Funai e Funasa alegaram a impossibilidade de estarem no local por se tratar de área de litígio, não podendo expor funcionários a riscos, uma vez que pistoleiros armados estariam no local. Desta forma a sexta básica foi deixada a mais de 10 km da comunidade e a Funasa prometeu assistência necessária também nessa distância, no posto de saúde da terra indígena Takuapery.

 

 

Foram dias de muita celebração, da vida, da vitória, da memória. Afinal de contas mais de uma centena de lideranças religiosas e políticas, adultos e crianças chegaram a Kurusu Ambá.

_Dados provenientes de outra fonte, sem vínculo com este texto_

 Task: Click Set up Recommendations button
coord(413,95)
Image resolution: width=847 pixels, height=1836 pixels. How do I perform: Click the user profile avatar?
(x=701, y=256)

A Jeroky Guasu foi também um momento de se animarem na luta pelos direitos do povo Guarani e de denuncia forte das violências a que estão submetidos e omissões dos órgãos que deveriam estar resolvendo os problemas, especialmente da demarcação das terras.

 

 

Dois dias antes do Jeroky Guasu, o recém criado Conselho da Aty Guasu, cujo objetivo principal é articular a luta pela terra e direitos Kaiowá Guarani, estivera reunido em Amambai. Nesta ocasião reafirmou a firme decisão de lutar de todas as formas para a urgente solução do grave problema da demarcação das terras e suas conseqüências, principalmente a violência nos confinamentos e dos acampamentos à beira das estradas. Neste encontro também foi relatado a entrega do documento ao presidente Lula, em Roraima e rejeitada a proposta que o presidente teria feito à liderança Kaiowá Guarani de comprar cinco mil hectares para assentar os acampados indígenas da região.